이미지를 최적화(optimization)한다는 것은 특정 손실 값을 낮추는 방향으로 이미지를 업데이트 하는 것을 의미한다.
MSE 손실(loss)를 이용해 임의의 노이즈(noise)를 특정한 이미지로 변환

# 목표 이미지(target image) 불러오기

loss = nn.MSELoss() # loss함수 설정
iters = 100 # 반복(iteration) 설정
lr = 1e4

print("[ Start ]")
imshow(noise)

for i in range(iters):
    # required_grad 속성의 값을 True로 설정하여 해당 torch.Tensor의 연산을 추적
    noise.requires_grad = True

    # 손실 함수에 대하여 미분하여 기울기(gradient) 계산
    output = loss(noise, target_image)
    output.backward()

    # 계산된 기울기(gradient)를 이용하여 손실 함수가 감소하는 방향으로 업데이트
    gradient = lr * noise.grad
    # 결과적으로 노이즈(perturbation)의 각 픽셀의 값이 [-eps, eps] 사이의 값이 되도록 자르기
    noise = torch.clamp(noise - gradient, min=0, max=1).detach_()

    if (i + 1) % 10 == 0:
        print(f'[ Step: {i + 1} ]')
        print(f'Loss: {output}')
        imshow(noise)

CNN 네트워크 불러오기

특징 추출기로 VGG 네트워크 사용

# 뉴럴 네트워크 모델을 불러옵니다.
cnn = models.vgg19(pretrained=True).features.to(device).eval()
print(cnn)

Style Reconstruction

임의의 노이즈(noise)가 특정한 이미지의 스타일을 가지도록 변환한다.
Style_layers 리스트 변수의 값을 조절하여 어떤 레이어를 이용할지 설정한다.

def gram_matrix(input):
    # b는 배치 크기, c는 특징 맵의 개수, (w, h)는 특징 맵의 차원을 의미
    b, c, w, h = input.size()
    # 논문에서는 i = 특징 맵의 개수, j = 각 위치(position)
    features = input.view(b * c, w * h)
    # 행렬 곱으로 한 번에 Gram 내적 계산 가능
    G = torch.mm(features, features.t())
    # Normalize 목적으로 값 나누기
    return G.div(b * c * w * h)

Gram_Matrix https://youtu.be/N14_w2RG1A8?t=624 (이 영상의 10분 24초 부터)를 보면, 스타일 이미지의 한 Conv 레이어(VGG19에서의) 안에 있는 피쳐들의 Gram Matrix가 Correlation Matrix를 만드는 방법으로 접근하고 노이즈로 시작한 타겟 이미지의 같은 Conv 레이어 안의 피쳐들로 구성한 Gram Matrix의 차이를 줄여가면서 타켓 이미지의 Conv 레이어 마다의 Gram Matrix가 스타일 이미지의 Conv 레이어 마다의 Gram Matrix와 유사한 구조가 되도록 점근해 가는 알고리즘이다.

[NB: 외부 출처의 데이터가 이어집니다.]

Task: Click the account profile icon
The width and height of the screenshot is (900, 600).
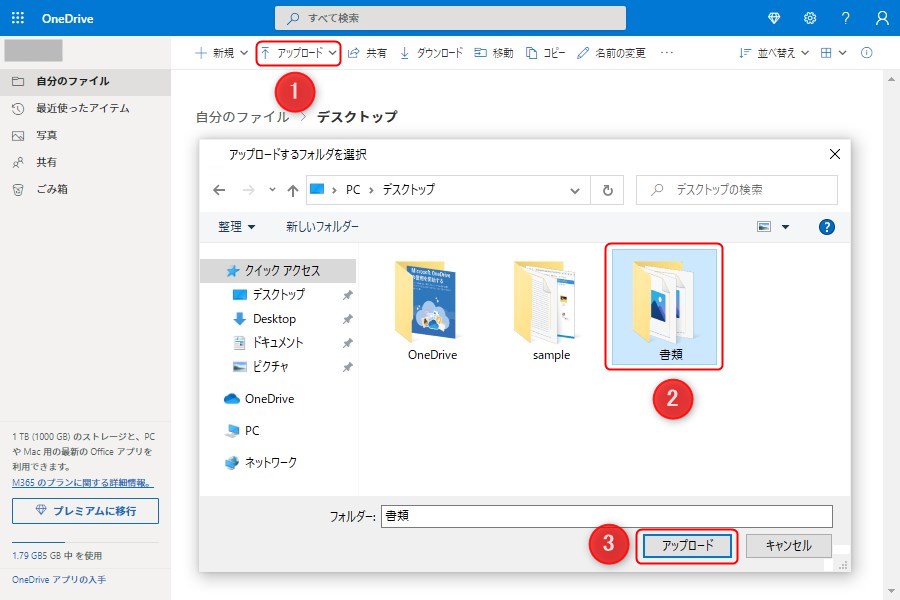Action: click(x=881, y=18)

# 스타일 손실(style loss) 계산을 위한 클래스 정의
class StyleLoss(nn.Module):
    def __init__(self, target_feature):
        super(StyleLoss, self).__init__()
        self.target = gram_matrix(target_feature).detach()

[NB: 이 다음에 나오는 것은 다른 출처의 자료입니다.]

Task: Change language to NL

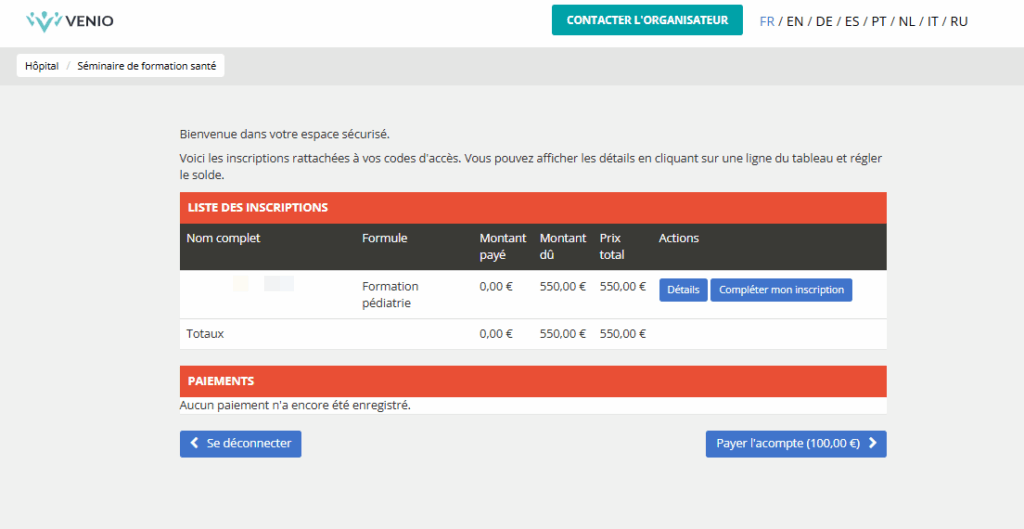Action: (x=906, y=21)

    def forward(self, input):
        G = gram_matrix(input)
        self.loss = F.mse_loss(G, self.target)
        return input

def get_style_losses(cnn, style_img, noise_image):
  cnn = copy.deepcopy(cnn)
  normalization = Normalization(cnn_normalization_mean, cnn_normalization_std).to(device)
  style_losses = []

  # 가장 먼저 입력 이미지가 입력 정규화(input normalization)을 수행하도록
  model = nn.Sequential(normalization)

  # 현재 CNN 모델에 포함되어 있는 모든 레이어를 확인
  i = 0
  for layer in cnn.children():
    if isinstance(layer, nn.Conv2d): #만약 layer가 Conv2d이면
      i += 1
      name = 'conv_{}'.format(i)
    elif isinstance(layer, nn.ReLU):
      name = 'relu_{}'.format(i)
      layer = nn.ReLU(inplace=False)
    elif isinstance(layer, nn.MaxPool2d):
      name = 'pool_{}'.format(i)
    elif isinstance(layer, nn.BatchNorm2d):
      name = 'bn_{}'.format(i)
    else:
      raise RuntimeError('Unrecognized layer: {}'.format(layer.__class__.__name__))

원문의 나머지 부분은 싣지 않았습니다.